GRANDES, MEDIANAS Y PEQUEÑAS TIENDAS DE LA ARGENTINA DE ANTAÑO

Pasado el tiempo de las pulperías, y hasta compartiendo con ellas, en algunos lugares de la patria, el espacio que ocupaban en la vida de los argentinos, los almacenes de ramos generales, las tiendas pueblerinas y las grandes tiendas de la urbe porteña, fueron el símbolo de una época que las vio florecer entre mitad del siglo XIX y mitad del siglo XX.

Pasados los sobresaltos derivados de la crísis de 1890, la ahora creciente prosperidad del país, atrajo inversiones desde el extranjero, algunas de las cuales se orientaron hacia el comercio minorista y entonces explotó la moda, nacida en las grandes capitales del mundo, de instalar grandes tiendas que involucraban una gran cantidad de productos abastecidos por el comercio minorista.

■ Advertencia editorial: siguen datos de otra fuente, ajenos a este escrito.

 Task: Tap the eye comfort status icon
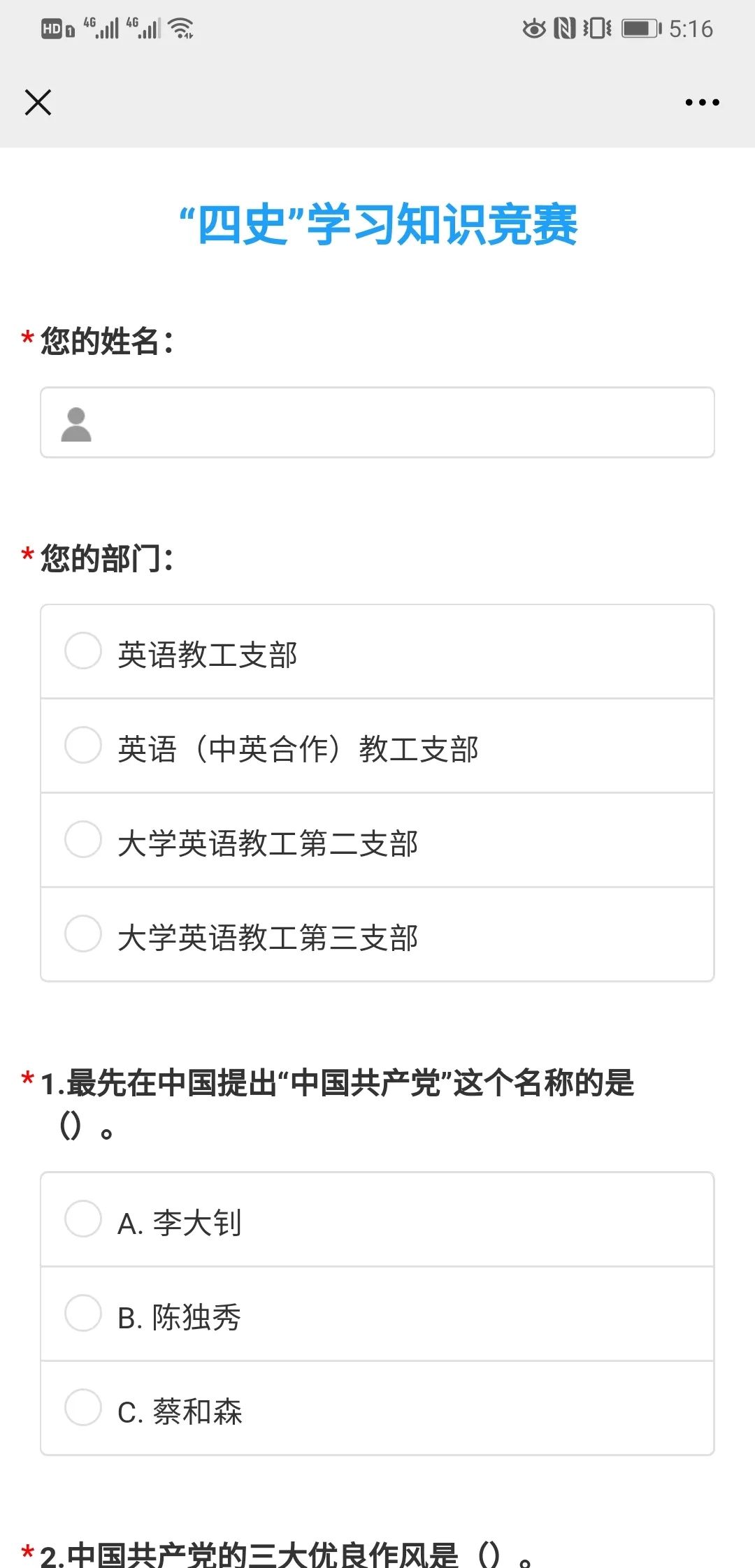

Tienda "A LA CIUDAD DE LONDRES"

Precursoras de los actuales “shoppings”, “galerías comerciales” y “free shopp” que día a día abrían sus puertas para satisfacer las necesidades de aprovisionamiento de un público cada vez más consumista, fueron más que eso. Fueron refugio de confidencias, de intercambio de noticias del barrio y en aquellas verdaderamente grandes y magníficas como Harrods, Gath y Chaves y otras que nombraremos más adelante, lugar de reunión de las damas y caballeros de la alta sociedad para tomar el te con masas y hablar de modas ellas y de política ellos.

 

Sus edificios, al mejor estilo parisino, eran muy suntuosos. Sus amplios salones estaban ricamente decorados con muebles de las más finas maderas, lámparas de cristal, alfombras y tapics, todo importado y de la mejor calidad. Famosas en su época y cada una de ellas, ofreciendo algún detalle que la distinguiese de las demás, las grandes tiendas de antaño, fueron quedando en el camino, superadas sus expectativas por nuevas y moderna técnicas de comercialización, cambios generacionales de las costumbres, y rigores de una economía cada vez más .influyente y pragmática.

En 1872, los franceses habían tomado ya la iniciativa, cuando J: BRUN y su hermano, fundaron una gran Tienda llamada «A la ciudad de Londres», cuyo local central estaba ubicado en la avenida de Mayo y Perú hasta 1910. El 19 de agosto de ese año se incendió y se trasladó a Corrientes y Carlos Pellegrini.

 

Las nombradas son las que seguramente han quedado grabadas en la memoria especialmente de las porteñas, ya que fueron ellas las vieron florecer y disfrutaron recorriendo sus espléndidos locales, profusamente iluminados con arañas de cristal, grandes espejos biselados, pisos inmaculadamente encerados, cortinas de brocato  y una atención casi señorial, donde cada uno se sentía como si todo el personal de la tienda estuviera a su disposición. Otras muchas existieron y fueron famosas en las provincias y algunas aún perduran manteniendo vivo el espíritu de aquellas grandes Tiendas que visitaban nuestros abuelos (ver Los primeros comercios porteños).